I gather you have experience in the trading/futures arena. 10 contracts x A$25 = A$250 pt. That's a decent line when new to a contract.

Good trades to you


----------



## toocool

Are you just going short ? are you just watching a chart and picking a trade ? if so what time frame chart are you watching ? what indacators etc etc...

Im also just starting out with spi intraday trades also so I would love a bit more insight.


----------



## Trader Girl

Alpha_Bet said:


> I gather you have experience in the trading/futures arena. 10 contracts x A$25 = A$250 pt. That's a decent line when new to a contract.
> 
> Good trades to you




No I have paper traded for 6 months
This is my first week of using real money.


----------



## Trader Girl

toocool said:


> Are you just going short ? are you just watching a chart and picking a trade ? if so what time frame chart are you watching ? what indacators etc etc...
> 
> Im also just starting out with spi intraday trades also so I would love a bit more insight.

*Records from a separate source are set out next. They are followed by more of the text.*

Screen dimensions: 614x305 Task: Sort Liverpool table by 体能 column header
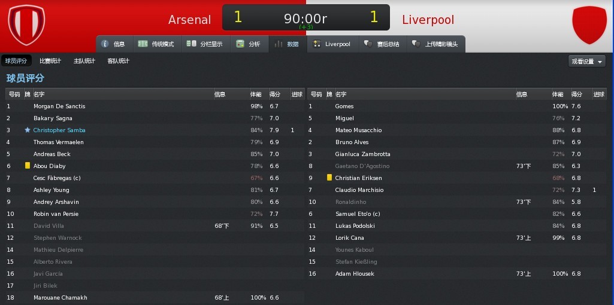pos(558,94)
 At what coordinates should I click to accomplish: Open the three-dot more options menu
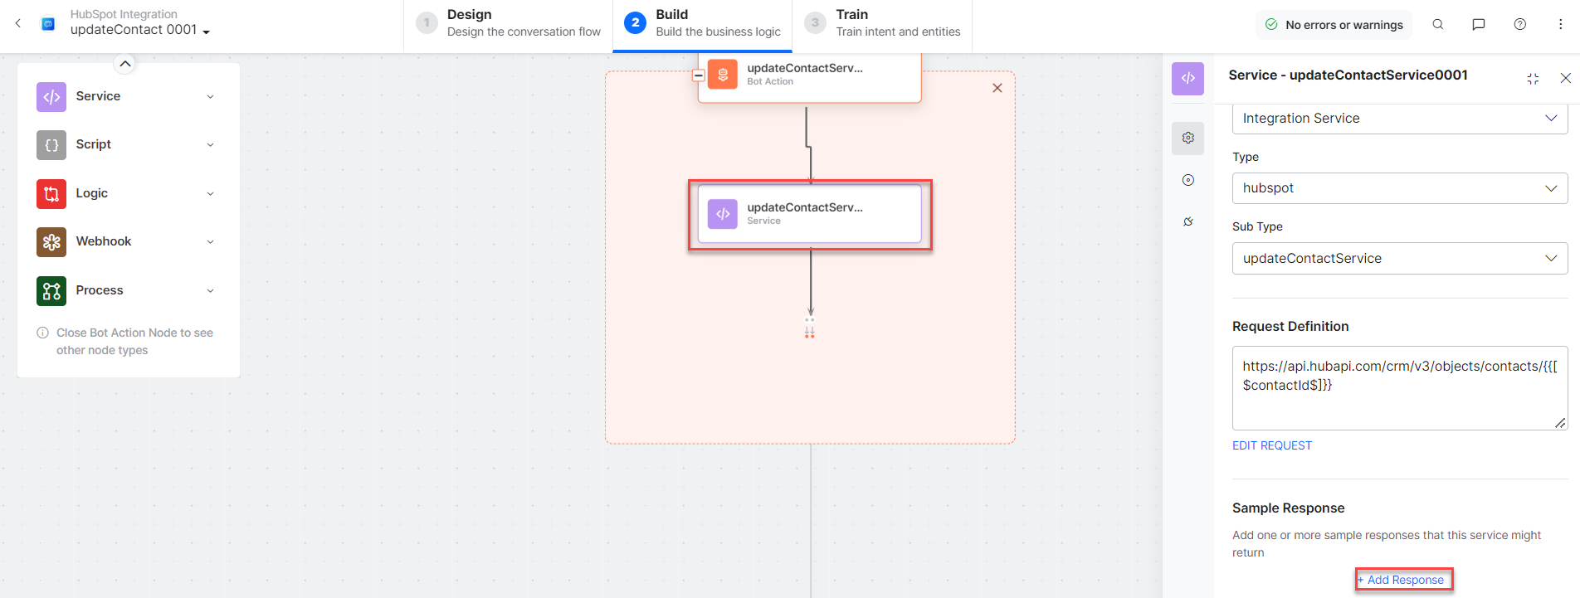[1560, 25]
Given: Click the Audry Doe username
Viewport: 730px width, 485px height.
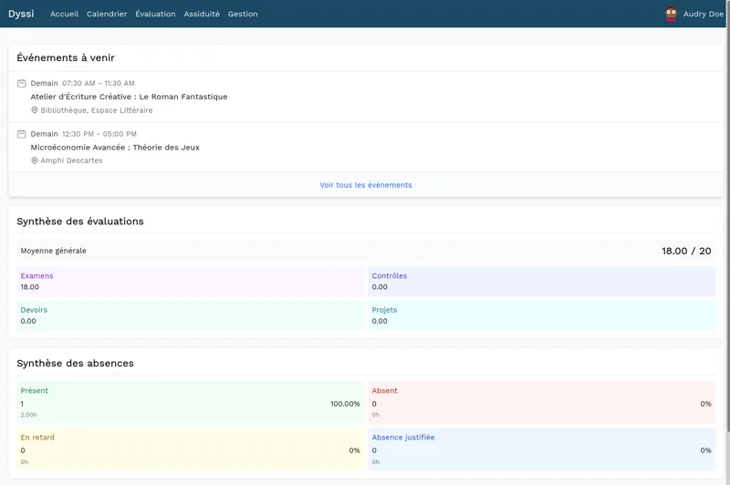Looking at the screenshot, I should (703, 14).
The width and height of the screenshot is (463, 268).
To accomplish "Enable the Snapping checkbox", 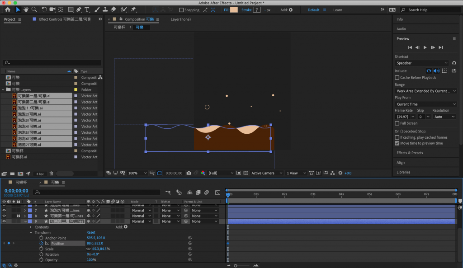I will [182, 10].
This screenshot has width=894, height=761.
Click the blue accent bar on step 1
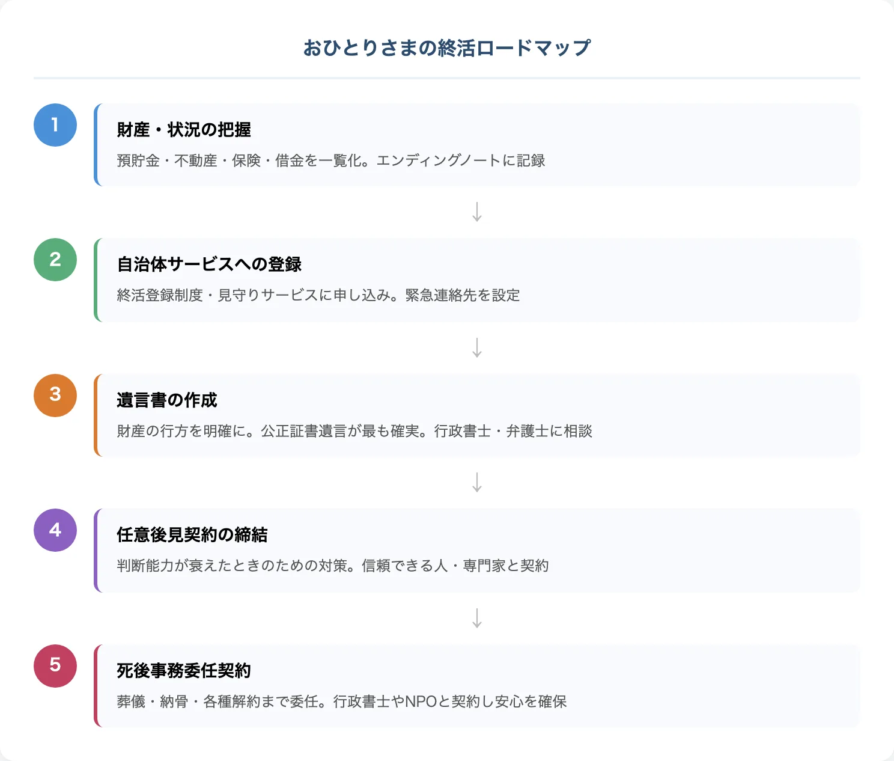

I'm not only going short although today
it worked out that way.I'll explain my 
method as I move forward


----------



## Wysiwyg

Trader Girl said:


> Sold the Spi @ 4566 10 lots.






Trader Girl said:


> Covered my short Spi from 4566(10 lots) @ 4562   +4
> 
> Hope this not beginners luck




10 lots as a beginner is a good amount to start going live. With your scalping strategy tested to be a positive one, I foresee  a very profitable thread unfolding.


----------



## KurwaJegoMac

Trader Girl said:


> No I have paper traded for 6 months
> This is my first week of using real money.




Congratulations on making a profit on your first day. Now what have you learned from the experience? Specifically:

- Were you able to control your emotions to mimic results achieved in paper trading?
- on the losing trades, did you cull your position immediately in line with your trading plan? (likewise for the winning trades)
- how did your risk management and position management techniques work when you made a loss (likewise for winning trades)
- were your results in line with paper trading/expected results?
- if you could have done something differently what would it have been?


----------



## Alpha_Bet

Wysiwyg said:


> 10 lots as a beginner is a good amount to start going live.




10 contracts on the SPI is a good amount for a seasoned pro, let alone someone trading Futs for the first time 

That said, Trader Girl has done her homework and I wish her the best.


----------



## Trader Girl

KurwaJegoMac said:


> Congratulations on making a profit on your first day. Now what have you learned from the experience? Specifically:
> 
> - Were you able to control your emotions to mimic results achieved in paper trading?
> - on the losing trades, did you cull your position immediately in line with your trading plan? (likewise for the winning trades)
> - how did your risk management and position management techniques work when you made a loss (likewise for winning trades)
> - were your results in line with paper trading/expected results?
> - if you could have done something differently what would it have been?




Thank you

I was very nervious on my first day going live.
I controlled my emotions by reassuring myself that my method works
and in the long run I'll end up with a profit.Also knowing I have a mental stop in place
asured me that I'll always live to fight another day.
I'm basically a scalper so my results were basically what I expected.
I would not have done anything differently so far... but it's very early in the peice.


----------



## Trader Girl

Alpha_Bet said:


> 10 contracts on the SPI is a good amount for a seasoned pro, let alone someone trading Futs for the first time
> 
> That said, Trader Girl has done her homework and I wish her the best.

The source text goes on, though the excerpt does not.